Summer vacations have mostly ended. The news stream has picked up. Yet speculators have been mostly reluctant to make meaningful changes in their exposure to the currency futures.
There are a few notable exceptions. First, over the past several weeks, speculators have reduced gross short euro positions by more than 20% since the end of July. It stands at 173.3k contracts, after the bears covered 16.7k contracts in the CFTC reporting period ending September 13.
If the bears were pulling back in the euro, they were showing their claws on the Mexican peso. The gross short position rose by 10.4k contracts, after increasing by 22k contracts the previous reporting period. At 85.7k contracts, the gross short position is the largest since April. The net short peso position has more than doubled to 65.7k contracts in the past two weeks.
Although the position adjustments in sterling have been modest, the market has turned and has stopped extending gross and net short positions. Both have fallen for two consecutive reporting periods from record levels. The gross short speculative position fell by 5.5k contracts to 123.2k contracts, roughly the same amount that was covered in the previous week.
The bottom pickers have slowly entered the market. The gross long position bottomed in mid-July near 28k contracts. It edged up 1.6k contracts in the latest reporting period to 40.1k contracts. The net short sterling position of 82.8k contracts surpassed the euro (net short 81.5k contracts) to have the dubious honor of the largest such speculative position.

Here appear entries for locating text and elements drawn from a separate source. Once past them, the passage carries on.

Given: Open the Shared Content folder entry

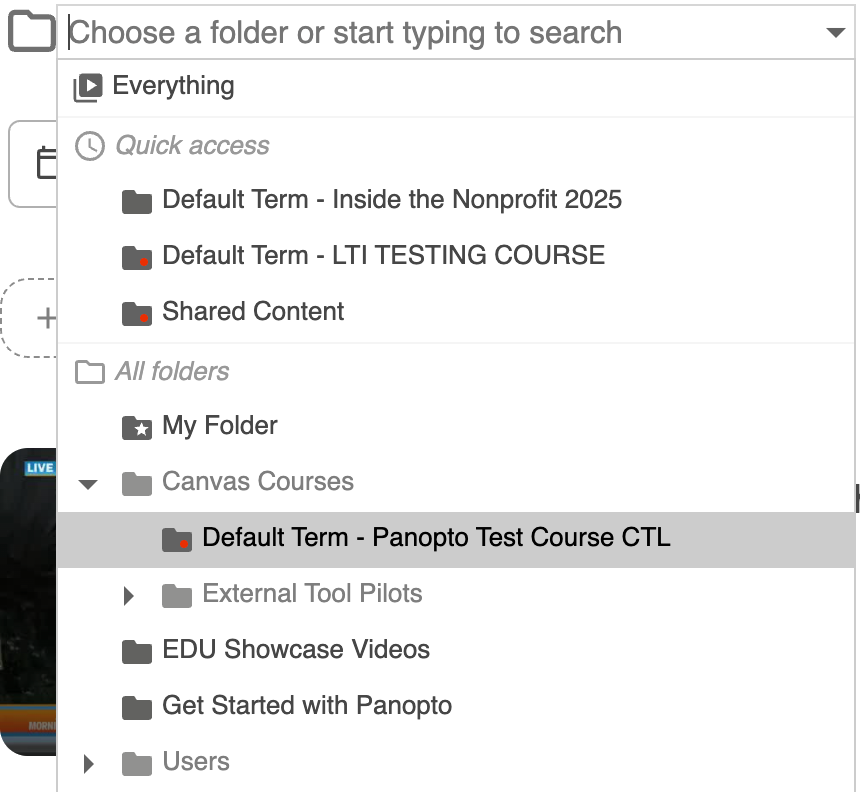Looking at the screenshot, I should pos(253,311).
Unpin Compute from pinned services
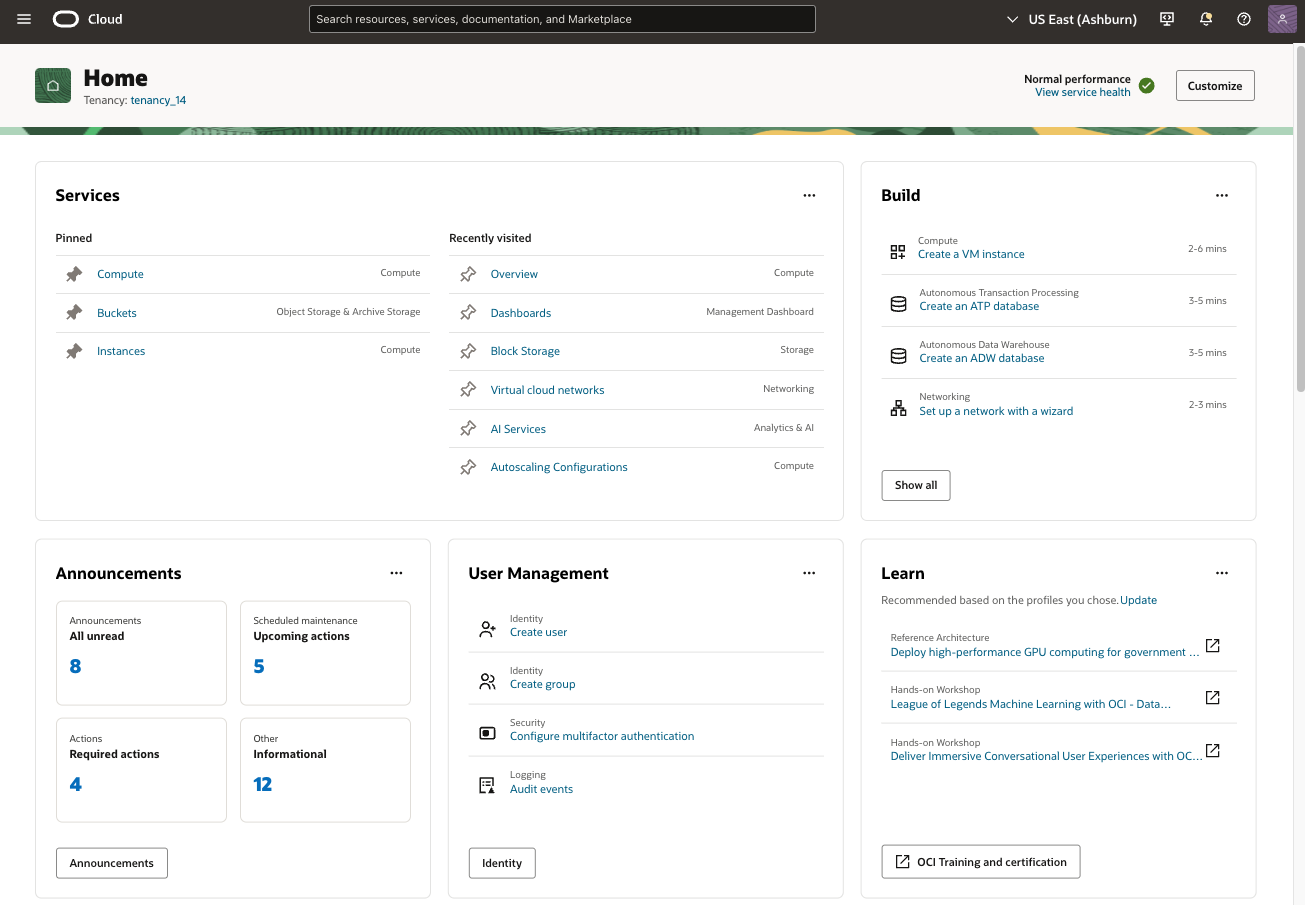 point(74,272)
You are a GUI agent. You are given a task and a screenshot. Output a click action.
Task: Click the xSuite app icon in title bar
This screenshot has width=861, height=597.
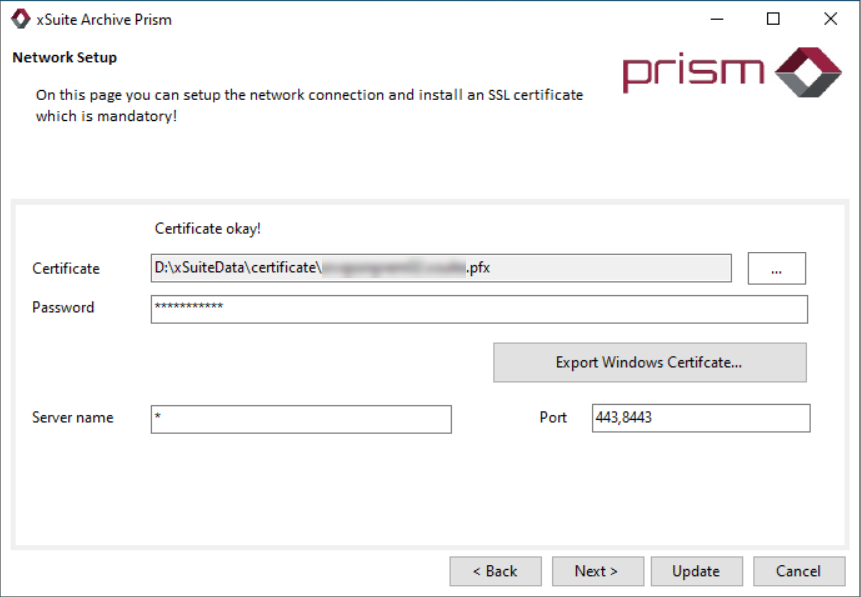tap(20, 19)
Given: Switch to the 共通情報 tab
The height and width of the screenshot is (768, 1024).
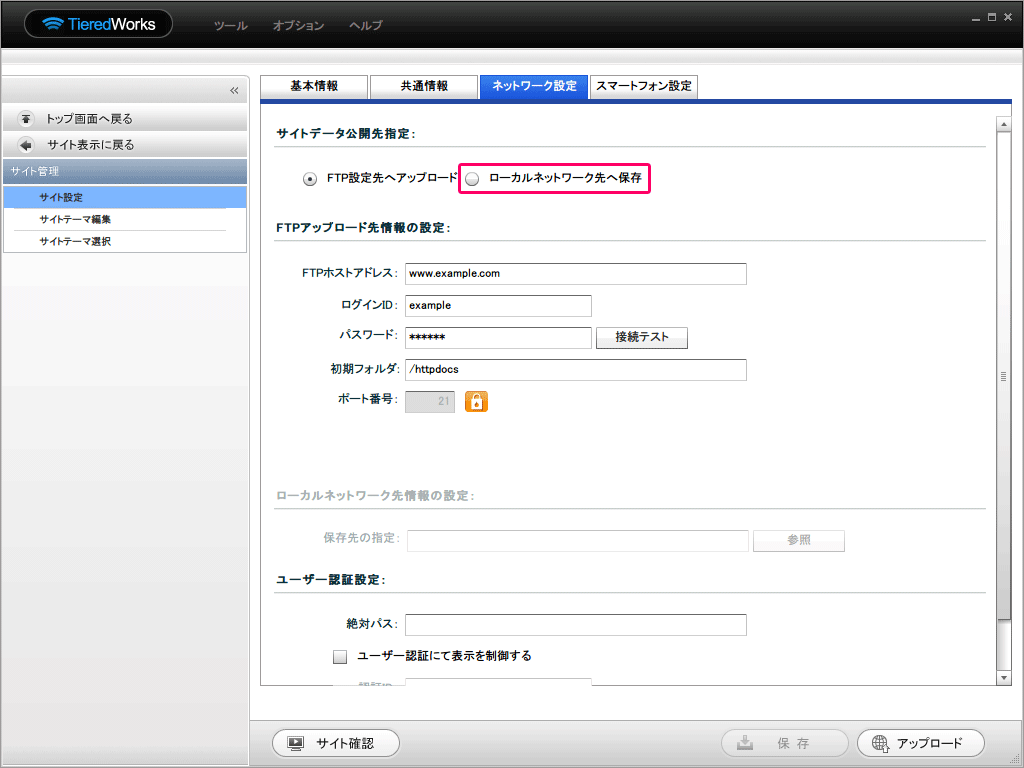Looking at the screenshot, I should [424, 87].
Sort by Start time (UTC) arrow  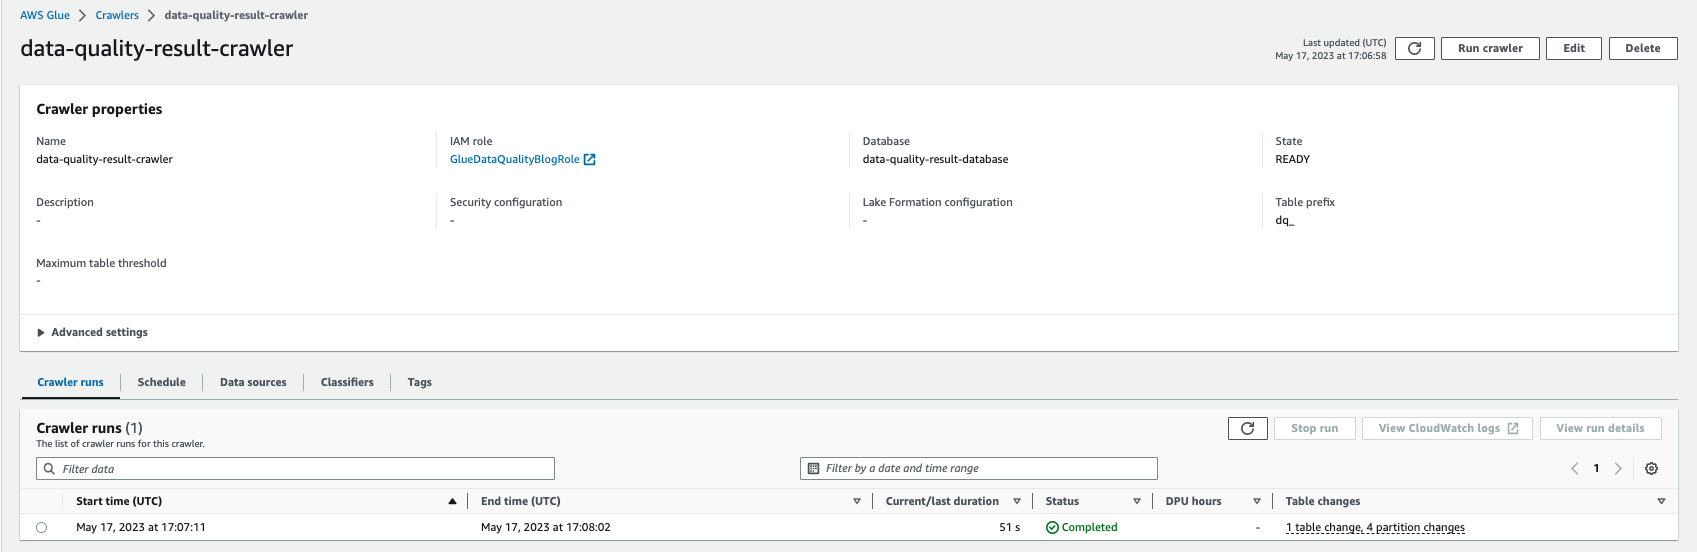(x=452, y=501)
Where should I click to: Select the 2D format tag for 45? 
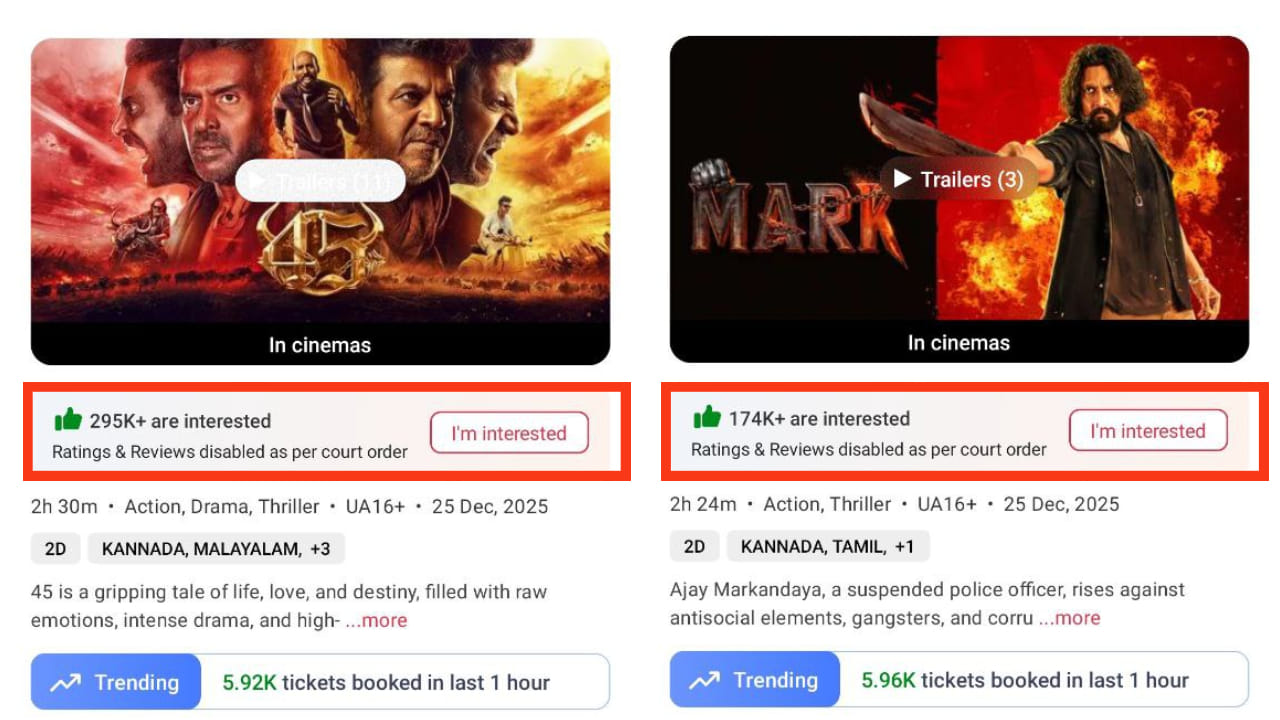[x=55, y=549]
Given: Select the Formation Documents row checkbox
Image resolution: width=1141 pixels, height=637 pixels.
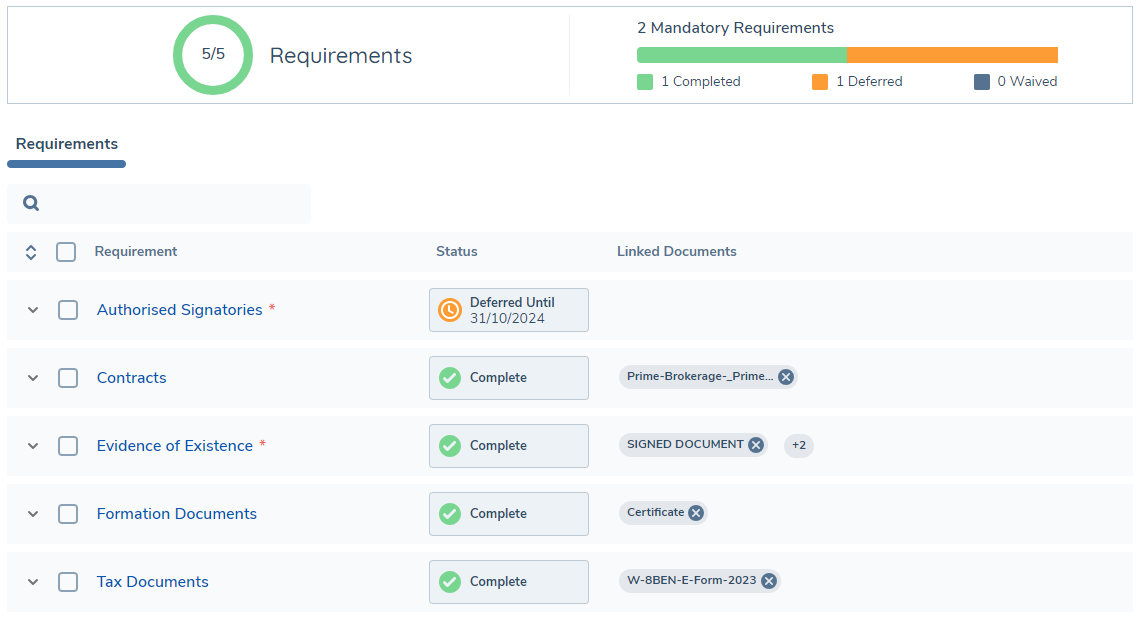Looking at the screenshot, I should [68, 514].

The Canadian dollar joined the Mexican peso as the two exceptions to the general move by speculators to cover short currency futures position. The bears added 5.5k contracts to their gross short position, lifting it to 28.7k contracts. Speculators also reduced exposure in the Australian and New Zealand dollars by liquidating gross longs and covering gross shorts, but total gross adjustment were less acheter viagra than 7.5k contracts.
The bears are slowly moving into ascendancy in the US 10-year Treasury note futures. They added another 14.6k contracts to lift it to 566.6k contracts. It has risen by about 145k contracts since the end of July. The bulls sold 22.2k contracts, leaving them with a gross long position of 635.2k contracts. The gross long position peaked in late-June a little over 720k contracts. The net position remains long, but it fell to 68.6k contracts from 104.8k.
The speculative bears in the light sweet crude oil futures had second thoughts. After adding more than 50k contracts to the their gross short position in the previous reporting period, speculators covered 23.6k contracts in the most recent week. The gross short position now stands at 224.7k contracts. The bulls tread water and added 3.9k contacts to lift the gross long position to 538k. These adjustments were reflected in the 27.5k contract increase in the net long position. It stands at 313.3k contracts.